Segundo a Scot Consultoria, o valor da arroba do suíno CIF em São Paulo baixou 2,36%, com preço médio de R$ 124,00, e a carcaça especial cedeu 1,02%%, fechando em R$ 9,70/kg, em média. Conforme informações do Cepea/Esalq sobre o Indicador do Suíno Vivo, referentes à segunda-feira (28), houve queda de 2,84% em Minas Gerais, chegando a R$ 6,85/kg, baixa de 2,00% no Paraná, com preço de R$ 6,37/kg, recuo de 1,11% no Rio Grande do Sul, valendo R$ 6,23/kg, desvalorização de 4,75% em Santa Catarina, custando R$ 6,01/kg, e de 2,45% em São Paulo, fechando em R$ 6,77/kg.

Cepea/Esalq

Frango sobe 1,32% no atacado em São Paulo

Segundo a Scot Consultoria, o valor do frango na granja em São Paulo ficou estável, custando, em média, R$ 4,80/kg, enquanto a ave no atacado subiu 1,32%, fechando em R$ 6,13/kg, em média.

Na cotação do animal vivo, o valor não mudou em Santa Catarina, com preço de R$ 4,40/kg, assim como no Paraná, com preço de R$ 4,35/kg. Conforme informações do Cepea/Esalq, Vivo, referentes à segunda-feira (27), tanto a ave congelada quanto o frango resfriado não mudaram de preço, custando, respectivamente, R$ 7,02/kg e R$ 7,29/kg.

Cepea/Esalq

INTERNACIONAL

Exportações aos árabes avançam 30% no quadrimestre

Avanço foi puxado pelas vendas de açúcar, carnes e minerais, produtos que foram negociados a preços mais altos no período

As exportações brasileiras para os 22 países da Liga Árabe cresceram 30,31% nos primeiros quatro meses do ano, totalizando US$ 7,395 bilhões, informou a Câmara de Comércio Árabe-Brasileira. O avanço foi puxado pelas vendas de açúcar, que avançaram 104,83%, para US$ 2,089 bilhões, além das carnes (bovina e de frango), com aumento de 29,90%, total de US$ 1,834 bilhão e, por fim, das commodities minerais, principalmente o minério de ferro, com registro de vendas 37,61% maiores, ou US$ 1,214 bilhão. Os três produtos, que respondem por 76% das receitas geradas no período, foram negociados a preços mais altos. A tonelada média de açúcar foi vendida na Liga Árabe a US$ 513,86, 16,18% mais em relação a janeiro-abril do ano anterior. A das carnes foi negociada a US$ 2451,83, aumento de 2,97%. Já as commodities minerais tiveram alta de 10,20% no preço médio, ou US$ 109,18 a tonelada. Para Tamer Mansour, secretário-geral da entidade, o resultado é um indicativo da resiliência das economias árabes, sobretudo as do Golfo, que seguem com os investimentos em infraestrutura previstos nos planos governamentais de transição econômica, as chamadas Visões 2030, que demandam ferro e aço, e continuam apostando na aquisição de alimentos para fins de reexportação.
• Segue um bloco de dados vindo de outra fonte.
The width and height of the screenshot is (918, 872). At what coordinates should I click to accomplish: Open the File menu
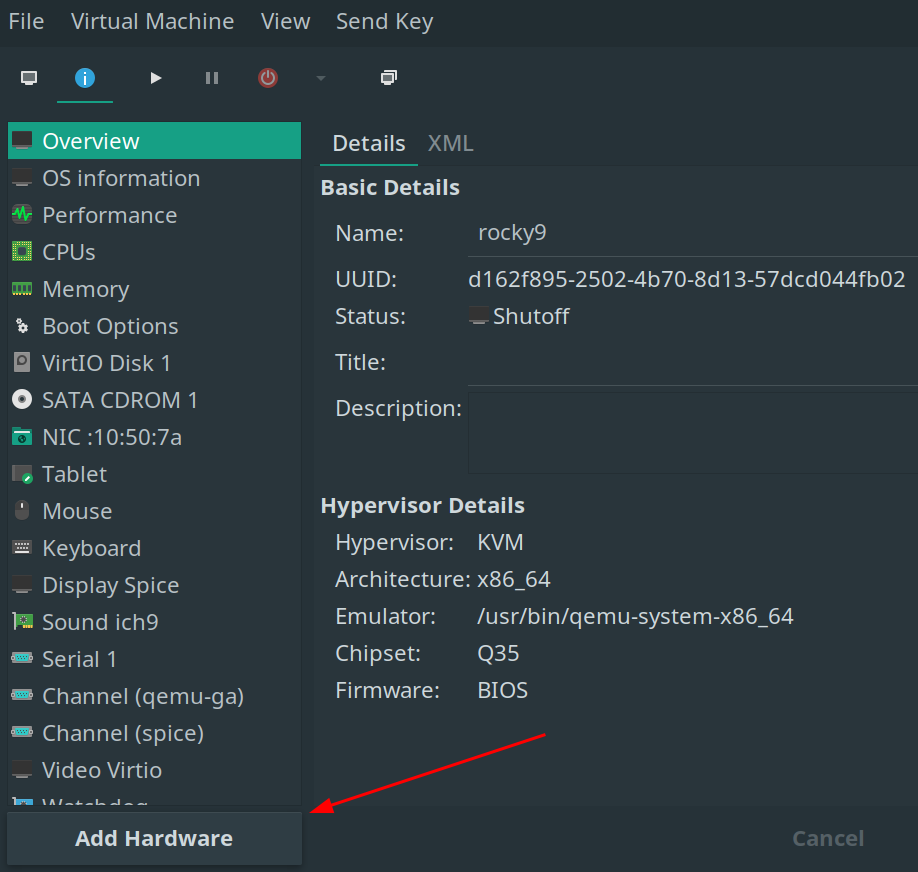click(x=26, y=21)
Mansour chama atenção para o fato de os Emirados Árabes Unidos, o principal hub de exportação da região e um país que tem na triangulação de mercadorias um componente importante de seu sistema econômico, terem sido responsáveis por 22,72% das receitas de externas brasileiras, ou US$ 1,680 bilhão, com aumento de 80,98% sobre o ano anterior. “O país tem 46 zonas francas, de processamento de exportações, que fazem dele um grande reexportador de alimentos para todo o mundo islâmico. Cresceram também as exportações brasileiras para Omã, que, assim como o vizinho, utiliza sua posição estratégica para potencializar a triangulação de mercadorias”, explicou Mansour. Para ele, a perspectiva é que o comércio mantenha o ritmo nos próximos meses, já que o próximo quadrimestre é tradicionalmente um período em que os países árabes costumam reforçar seus estoques de alimentos para o consumo da população local e para triangulação. No último quadrimestre do ano também deve haver novo período de acúmulo de mercadorias em preparação ao Ramadã de 2025, o mês sagrado dos muçulmanos, durante o qual as exportações tradicionalmente têm um fluxo menor.